Mettiamola così: Apple vale 60 miliardi di dollari sul mercato, e non è quotata al suo massimo. Disney ne vale più di 50. Apple ha in cassa 10 miliardi di dollari, seguendo la filosofia di Steve Jobs che non si vive facendo debiti ma tenendo i soldi pronti per scalare o difendersi dalle scalate. Disney ha comprato Pixar, l’altra società  di Steve Jobs, dando un sacco di soldi e soprattutto il 7% di Disney allo stesso Steve Jobs che adesso è il singolo azionista più presente nel consiglio di amministrazione di Burbank.

Facciamo un passo indietro: Steve Jobs viene cacciato da Apple, era il 1985, e per anni cerca, da un lato di ricostruirsi un futuro con NeXT e dall’altro di riuscire con l’aiuto dei suoi amici Larry Ellison (Oracle) e Scott McNealy (Sun Microsystems) di scalare Apple. Alla fine, studia un piano geniale: nel momento di massima debolezza di Apple, allo sbando dopo quindici anni di scelte “parzialmente sbagliate”, si offre come portatore di tecnologie indispensabili per il futuro di Cupertino (MacOsX nato come NeXT) e della sua capacità  di leadership. Per rientrare nel 1997 alla guida come capo “ad interim” dell’azienda, si fa acquisire NeXT e rimettere alla guida della società .

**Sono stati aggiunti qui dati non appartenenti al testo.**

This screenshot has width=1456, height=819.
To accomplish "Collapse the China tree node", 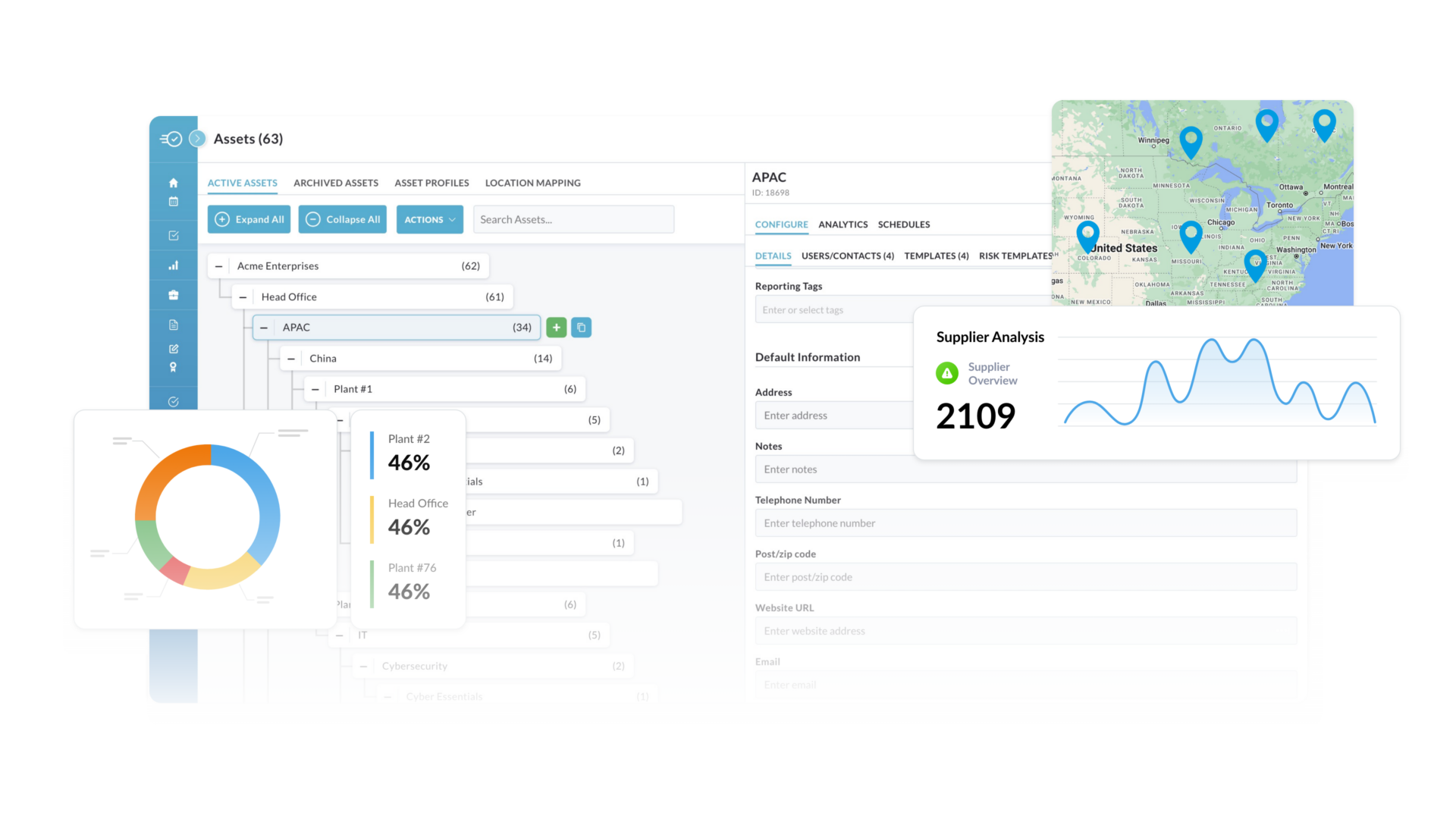I will (x=291, y=357).
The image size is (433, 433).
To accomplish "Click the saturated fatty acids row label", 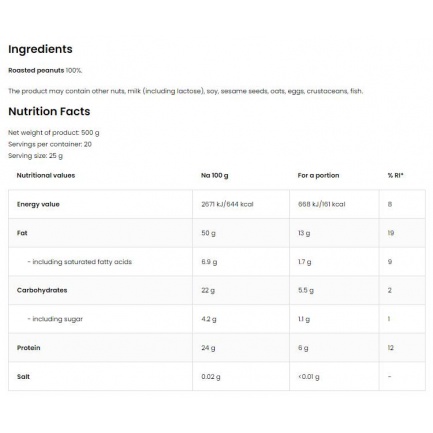I will point(79,262).
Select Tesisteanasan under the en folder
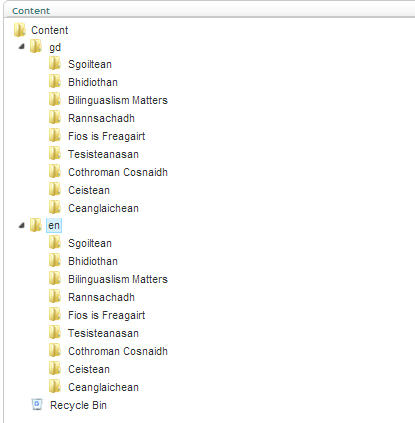Image resolution: width=415 pixels, height=423 pixels. coord(103,333)
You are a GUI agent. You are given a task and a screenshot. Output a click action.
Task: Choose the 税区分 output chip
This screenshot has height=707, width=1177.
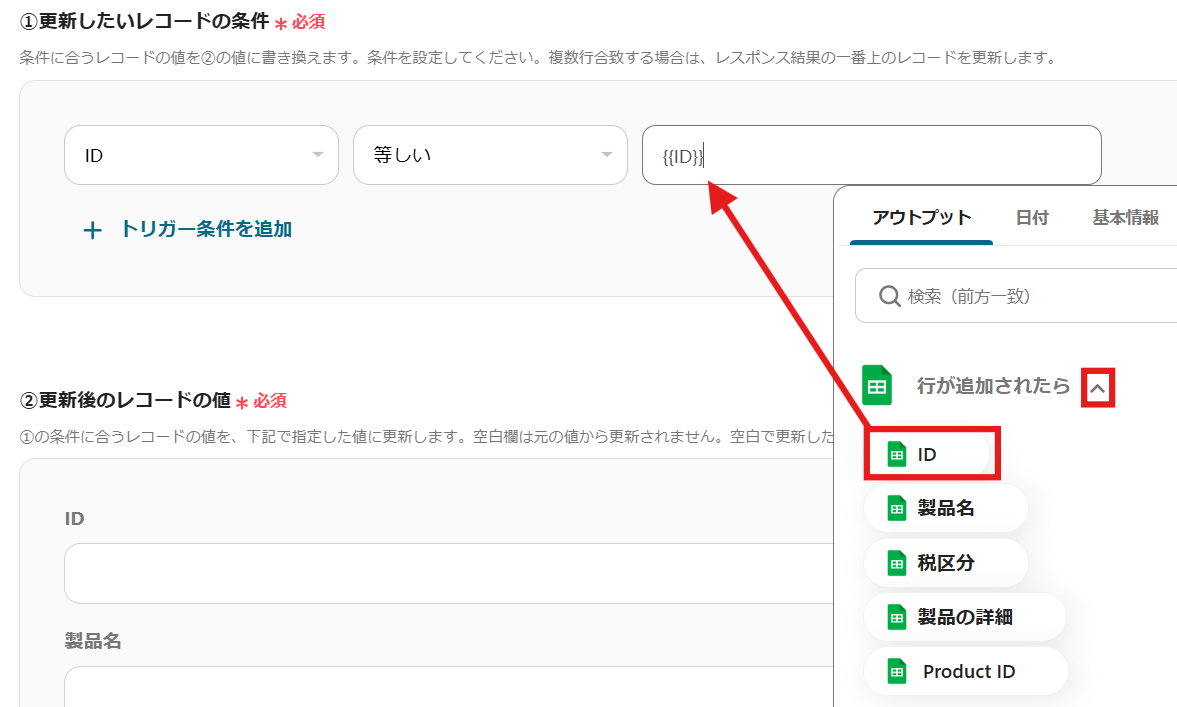click(x=945, y=563)
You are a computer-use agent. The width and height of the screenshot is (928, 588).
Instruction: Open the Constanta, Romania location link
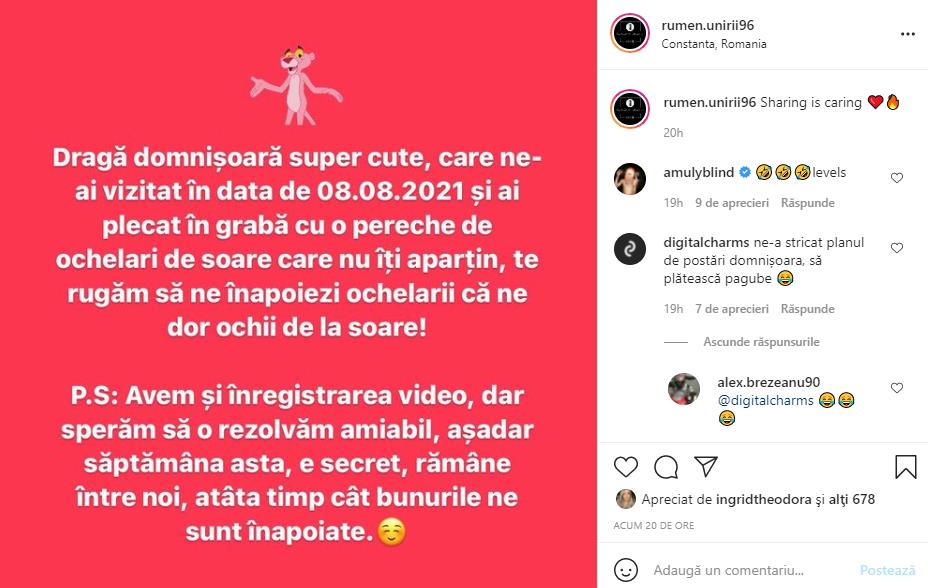[x=714, y=44]
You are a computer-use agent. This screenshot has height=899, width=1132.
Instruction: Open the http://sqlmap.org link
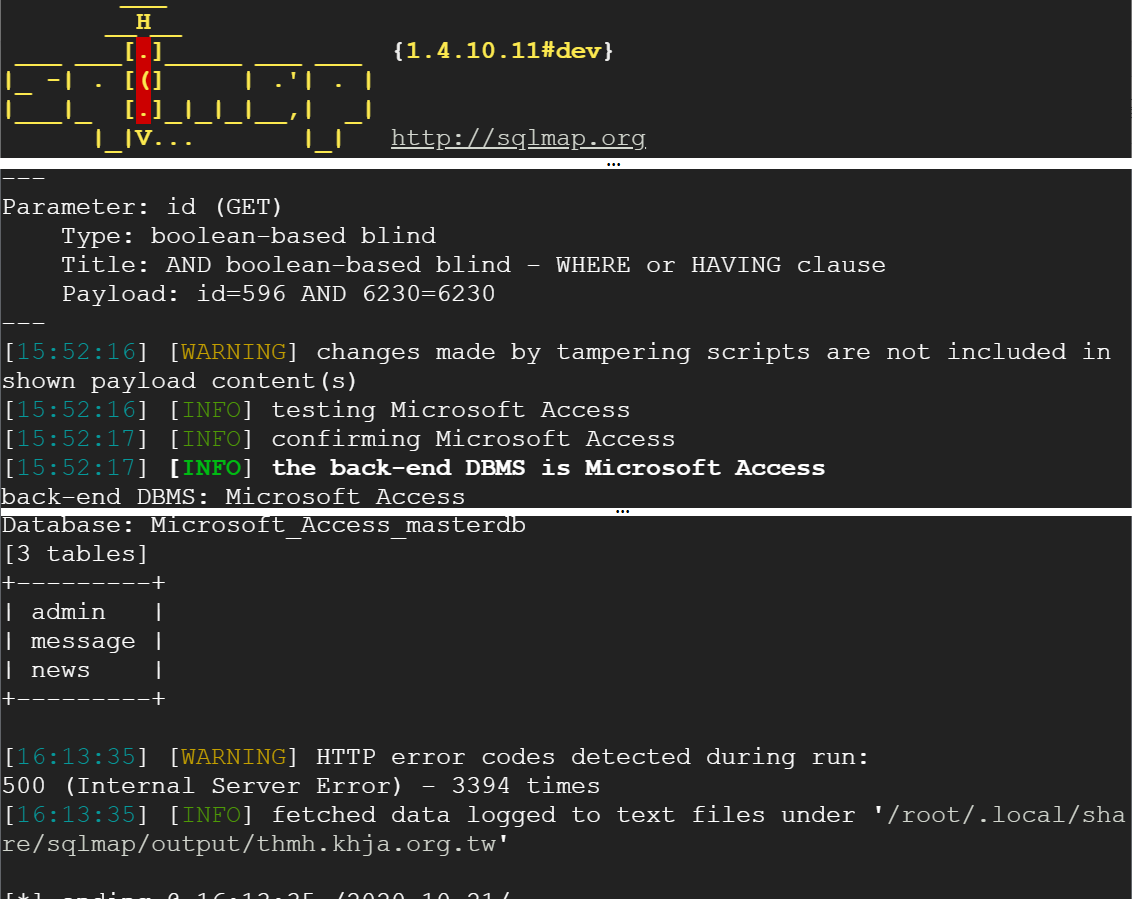(x=518, y=137)
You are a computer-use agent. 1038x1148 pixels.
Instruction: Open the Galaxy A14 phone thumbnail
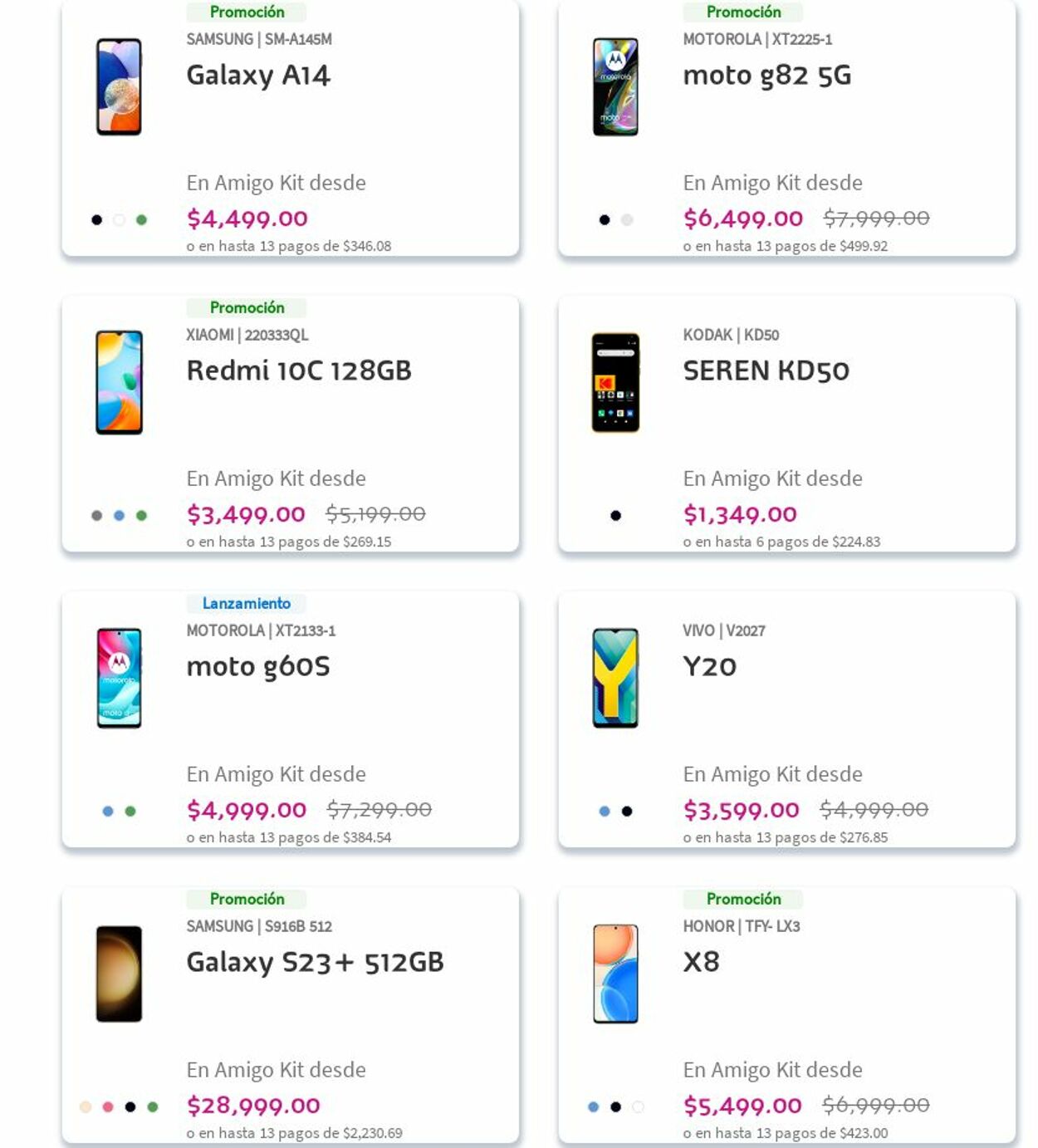pos(119,87)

Torniamo ad oggi: Apple vale 60 miliardi di dollari sul mercato, Disney un po’ più di 50. Steve Jobs ha il 7% delle azioni di Disney e 10 miliardi di dollari nelle casse di Apple. Il consiglio di amministrazione di Disney e il suo Ceo, Bob Iger (veterano della casa di Burbank) stravedono per lui, tutti insieme hanno dichiarato che l’acquisizione di Pixar (e dei suoi “cervelli”, attualmente alla guida del settore creativo di Burbank, Lasseter in testa) è una iniezione di creatività  e capacità  di fare.

Proviamo a immaginare uno scenario bello e impossibile: Steve Jobs sta per scalare Disney, unendo alla tecnologia per la produzione dei contenuti quella per la loro distribuzione e la loro fruizione in formato digitale. Cosa lo impedisce? L’antitrust statunitense, forse. Il conflitto di interesse con le altre major cinematografiche e televisive (Disney possiede ABC i cui contenuti sono su iTunes Music Store video americano, insieme a NBC e altre decine di produttori). Magari il desiderio di rimanere focalizzati sul business dei computer.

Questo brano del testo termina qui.